I certainly would be interested in getting one of these boxes on Three but only if as you say, was free and you got an incentive to use it (especially from what I have read, other people can connect up to it if they're on the same network, so basically it's like giving people a chunk of your bandwidth and getting nowt in return). At least with FON wireless you get free wireless on other FON hot spots if you sign up (either through BT or buying a FON wireless box).
Rob
Here in Germany, the organisation I work for was offered a base station to be located on site by a well known telco. We would not pay for the base station or the necessary exchange connectivity - it would be totally free (aside for the electricity used) and would not use our Internet connection. The conditions were that the telco provided both our corporate mobiles (about 200) and the PABX lines (two PRIs).
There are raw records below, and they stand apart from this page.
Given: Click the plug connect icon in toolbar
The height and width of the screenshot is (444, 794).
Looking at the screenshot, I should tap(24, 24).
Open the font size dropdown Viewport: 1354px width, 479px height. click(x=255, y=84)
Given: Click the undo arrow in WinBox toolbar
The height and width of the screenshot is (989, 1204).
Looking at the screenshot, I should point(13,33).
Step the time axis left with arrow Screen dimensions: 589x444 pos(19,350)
Calls between the PABX and corporate mobiles on the internal base station would be free.
The iphone is not the only game in town for WLAN connectivity: the Nokia E and N series phones offer WLAN and VOIP. Then there are the Windows Mobile offerings and...
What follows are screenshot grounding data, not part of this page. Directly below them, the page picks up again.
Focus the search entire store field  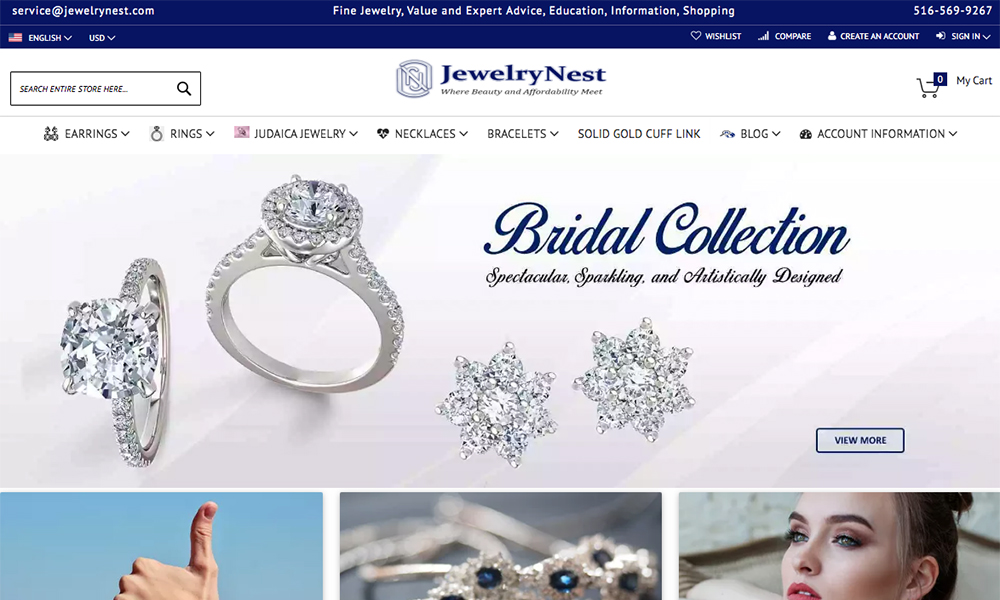click(x=92, y=89)
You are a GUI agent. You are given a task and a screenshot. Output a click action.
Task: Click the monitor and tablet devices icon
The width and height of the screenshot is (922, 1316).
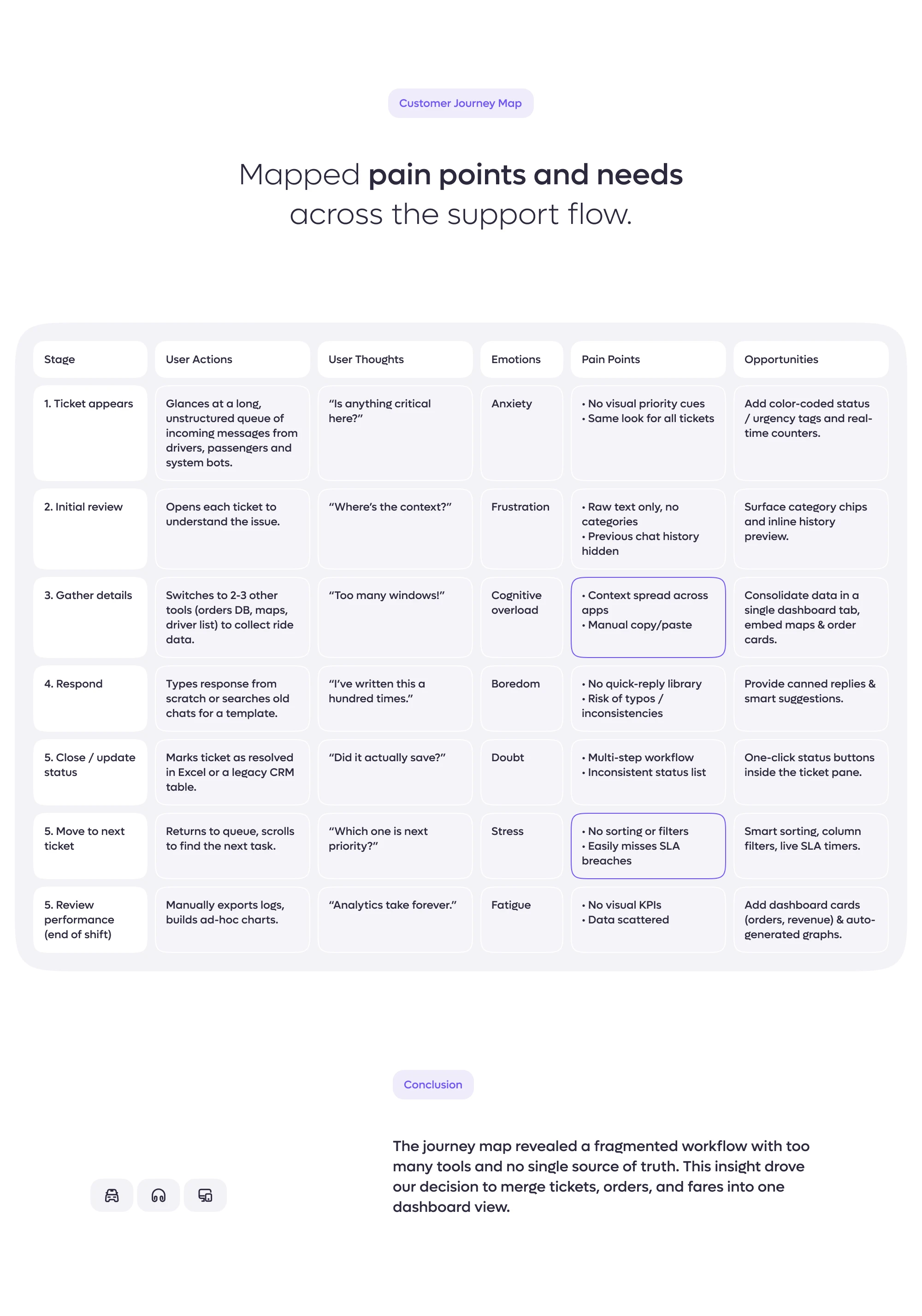(x=205, y=1195)
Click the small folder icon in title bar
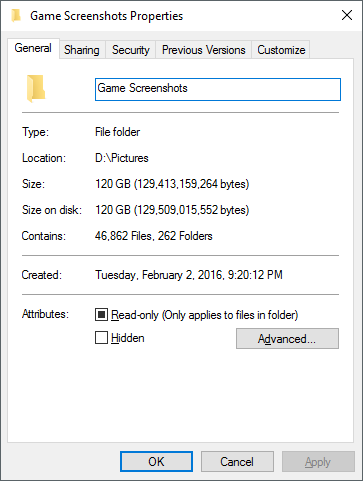 tap(16, 15)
"Why not just use WIFI? Oh, that's right your phone might not have WIFI capabilities (should have got yourself an iPhone 3Gs on 02, better coverage (where I live) and WIFI!)"
WiFi is unregulated and subject to more interference (as Reg suggested in original article about Vodafone femtocell) hence the advantage of regulated cellphone frequencies provided by femtocell for making standard mobile phone calls.
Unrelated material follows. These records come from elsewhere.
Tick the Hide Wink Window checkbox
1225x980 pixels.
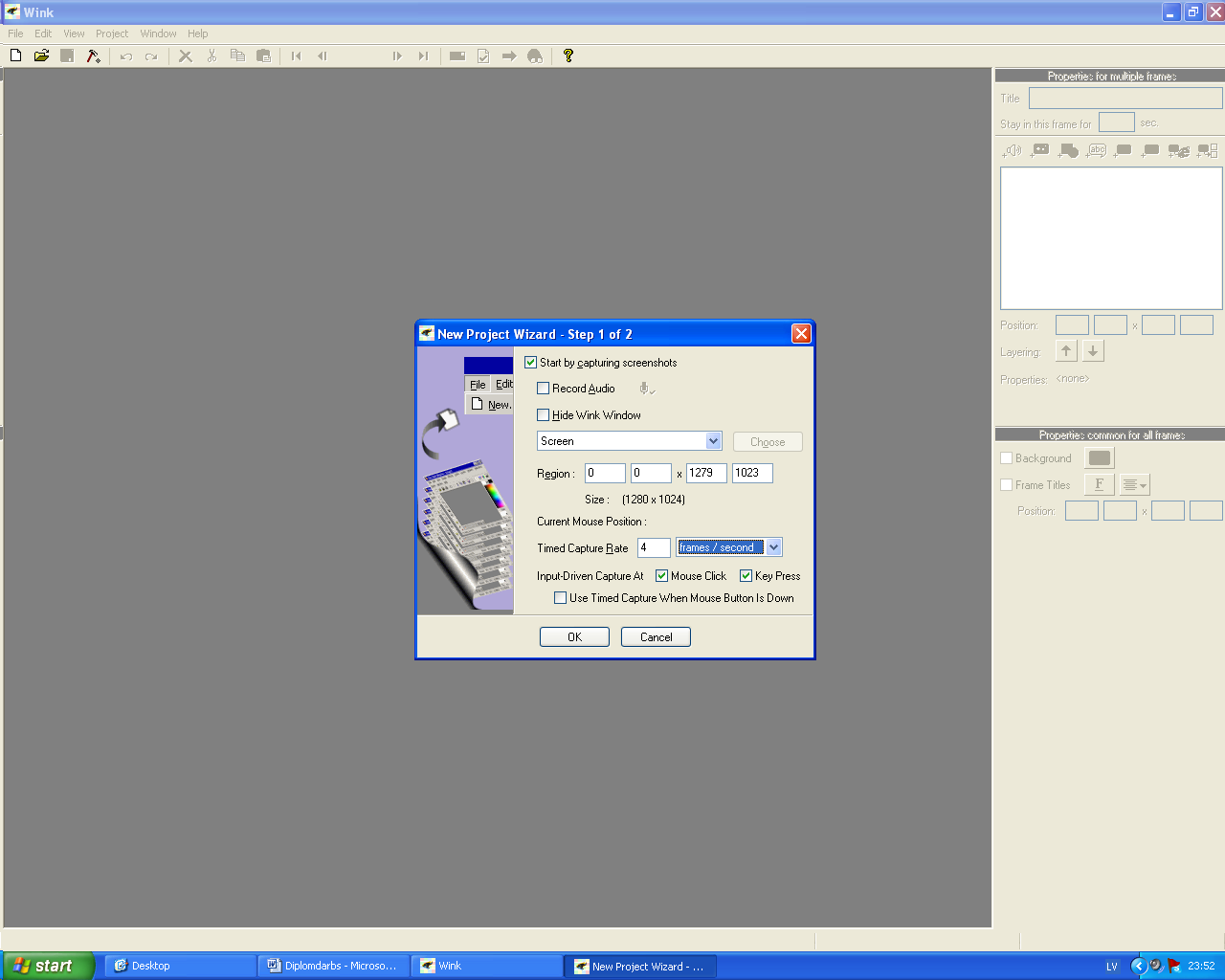pos(544,415)
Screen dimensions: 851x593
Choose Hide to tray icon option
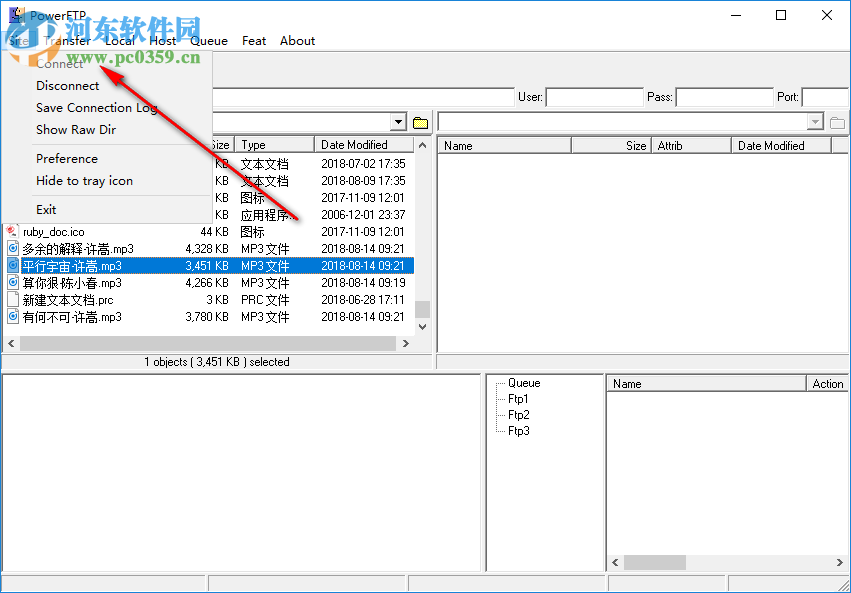(x=86, y=180)
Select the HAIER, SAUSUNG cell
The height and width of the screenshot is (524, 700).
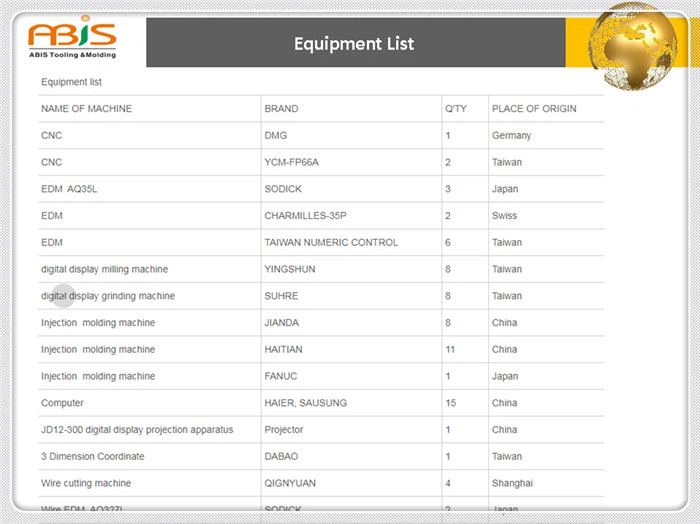pyautogui.click(x=305, y=403)
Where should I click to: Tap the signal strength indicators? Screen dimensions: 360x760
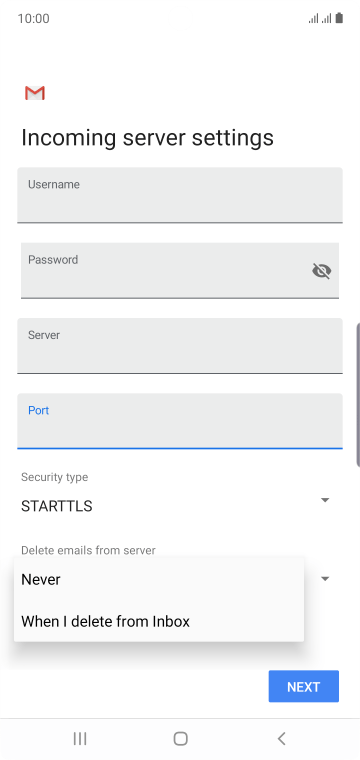320,18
There does appear to be a bit of a problem with Femto's - I have a Voda one which has outages once or twice a week. Problem is you don't know the femto service is down - the green lights on the femto say all A OK but calls can't be received or made because there is a problem back in Voda's inards. So you don't know that basically your phone is dead unless you go outside the femto area or turn it off and then you get missed call voicemails.
Bit of a Catch 22
Having suggested to Voda that they need to inform people of the ooutage - so they send a txt - which may or may not get through - I guess it depends on the nature of the fault.
The Femto needs to indicate when the end to end service is down.
I had an ironic state of play with Yodafone when I switched across recently: after having been on the network for 3 days, I noticed signal was poor to nonexistent in the study where I work. Recalling that the Access Gateway was free to new users with a tariff over £15/month (not just the £160 flat-rate mentioned in this article), I asked for one free; yodafone tried to tell me that it should have been specified at time of purchase (when I didn't know how bad the signal was here!) and couldn't be bolted-on afterwards - a mere 3 days, "new" enough to be well within my statutory cooling-off period on the contract and yet not "new" enough for the purpose of an Access Gateway? "You'll have to return the connection and get a new one", with implied downtime.
Yeah right.
Eventually, with some assistance from their twitter staff instilling sense in their customer services, they sent me one out. Having 3G around the house is a total bonus - both my other half and I benefit hugely from it now with blackspots eliminated.
There have been a couple of significant downtimes but nothing so huge that I couldn't use 2G instead. It's quite funny when you haven't noticed but get an SMS *after* the outage to say "sorry, something might be wrong with it".
For those questioning why: 3g uses far less battery than wifi and you can't route calls over wifi directly.